◆ Provided text ◆
■ ■ ■ ■ ■
Last Time

The chi-squared test for goodness-of-fit allows us to assess a null model for a single proportion when we have multiple categories instead of just “success” or “failure”. For example:

• Does SLCPD disproportionately use force against people of color?

• Is jury selection racially biased in small Southern towns?

• Is there statistically significant evidence that the distribution of cylinders in cars manufactured in the 70s is unequal?

When there are only two categories, one can still run a chi-square test, and the results are more or less the same as the one-proportion test.

Exercise 1. Recall the juror example from last time: We considered a group of 275 voters in a small county. We import the dataset (which you should have uploaded to the same folder as this .Rmd file) in the following code chunk:

library(readr)
jury <- read_csv("jury.txt")
## Parsed with column specification:
## cols(
##   race = col_character()
## )

The following table shows the number of voters in the pool (observed data) and the proportions of registered voters in the county (expected counts):

library(mosaic)
race_tally <- tally(~ race, data = jury)
race_tally
## race
##    black hispanic    other    white 
##       26       25       19      205
  1. Verify that the conditions for the chi-square distribution are satisfied in this case.

  2. Compute \(\chi^{2}\) in the context of a hypothesis test to determine whether there is evidence of racial bias in how jurors were sampled. How many degrees of freedom are there in this case? What conclusion would you draw here? (The following code chunk will compute \(\chi^{2}\) for you.) Note that we’re using the expected counts from our null hypothesis after the p command below:

jury_test <- chisq.test(race_tally, p = c(19.25, 33, 24.75, 198), rescale.p = TRUE)
■ ■ ■ ■ ■
◆ Action item ◆
Reproduce the passage from the chi-squared test text, from "The following table" to "data = jury)", with its wording unchanged.

◆ Pixel coordinate grounding data ◆
■ ■ ■ ■ ■
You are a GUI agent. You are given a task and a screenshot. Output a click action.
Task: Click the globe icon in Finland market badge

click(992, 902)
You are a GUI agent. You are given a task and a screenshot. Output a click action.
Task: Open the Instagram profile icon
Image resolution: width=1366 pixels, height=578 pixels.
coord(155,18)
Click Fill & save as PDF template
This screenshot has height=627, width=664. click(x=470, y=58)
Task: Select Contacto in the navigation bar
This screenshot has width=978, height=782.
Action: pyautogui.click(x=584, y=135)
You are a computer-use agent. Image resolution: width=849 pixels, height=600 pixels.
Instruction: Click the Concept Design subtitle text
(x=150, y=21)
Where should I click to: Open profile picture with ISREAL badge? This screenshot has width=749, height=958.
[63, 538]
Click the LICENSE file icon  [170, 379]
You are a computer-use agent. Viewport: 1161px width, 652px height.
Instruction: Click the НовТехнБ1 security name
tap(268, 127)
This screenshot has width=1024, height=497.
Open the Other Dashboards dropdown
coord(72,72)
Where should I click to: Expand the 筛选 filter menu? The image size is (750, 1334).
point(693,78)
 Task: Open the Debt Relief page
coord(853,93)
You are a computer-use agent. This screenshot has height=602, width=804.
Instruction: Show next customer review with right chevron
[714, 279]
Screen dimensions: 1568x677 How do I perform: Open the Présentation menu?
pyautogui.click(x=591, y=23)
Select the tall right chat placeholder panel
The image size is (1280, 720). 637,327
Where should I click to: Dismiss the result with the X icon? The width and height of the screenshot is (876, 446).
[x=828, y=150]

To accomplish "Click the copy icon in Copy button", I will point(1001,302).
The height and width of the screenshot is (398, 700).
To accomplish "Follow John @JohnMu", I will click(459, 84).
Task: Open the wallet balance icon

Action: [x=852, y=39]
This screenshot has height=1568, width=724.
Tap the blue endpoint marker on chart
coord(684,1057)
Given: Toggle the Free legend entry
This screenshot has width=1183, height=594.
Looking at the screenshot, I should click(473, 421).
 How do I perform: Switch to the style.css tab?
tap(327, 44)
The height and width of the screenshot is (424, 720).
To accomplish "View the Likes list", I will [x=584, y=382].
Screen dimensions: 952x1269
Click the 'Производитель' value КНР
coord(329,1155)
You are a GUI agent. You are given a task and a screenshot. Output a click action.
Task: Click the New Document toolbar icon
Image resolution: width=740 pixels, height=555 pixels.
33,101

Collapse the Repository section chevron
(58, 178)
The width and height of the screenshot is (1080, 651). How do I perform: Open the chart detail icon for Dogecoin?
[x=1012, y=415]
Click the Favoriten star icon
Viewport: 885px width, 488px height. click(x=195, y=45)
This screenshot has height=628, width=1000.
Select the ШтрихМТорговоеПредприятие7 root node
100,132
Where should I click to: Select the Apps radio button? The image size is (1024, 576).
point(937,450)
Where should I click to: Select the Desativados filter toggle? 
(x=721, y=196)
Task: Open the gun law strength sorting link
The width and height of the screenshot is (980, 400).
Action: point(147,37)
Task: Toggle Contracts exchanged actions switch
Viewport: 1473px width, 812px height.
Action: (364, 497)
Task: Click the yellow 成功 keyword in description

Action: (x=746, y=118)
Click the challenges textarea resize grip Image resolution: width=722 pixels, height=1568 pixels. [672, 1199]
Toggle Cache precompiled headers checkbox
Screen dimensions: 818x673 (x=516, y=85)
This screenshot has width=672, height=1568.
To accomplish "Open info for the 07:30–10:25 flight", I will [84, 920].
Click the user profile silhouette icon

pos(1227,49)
■ ■ ■ ■ ■
◆ Your solution ◆
The following table shows the number of voters in the pool (observed data) and the proportions of registered voters in the county (expected counts):

library(mosaic)
race_tally <- tally(~ race, data = jury)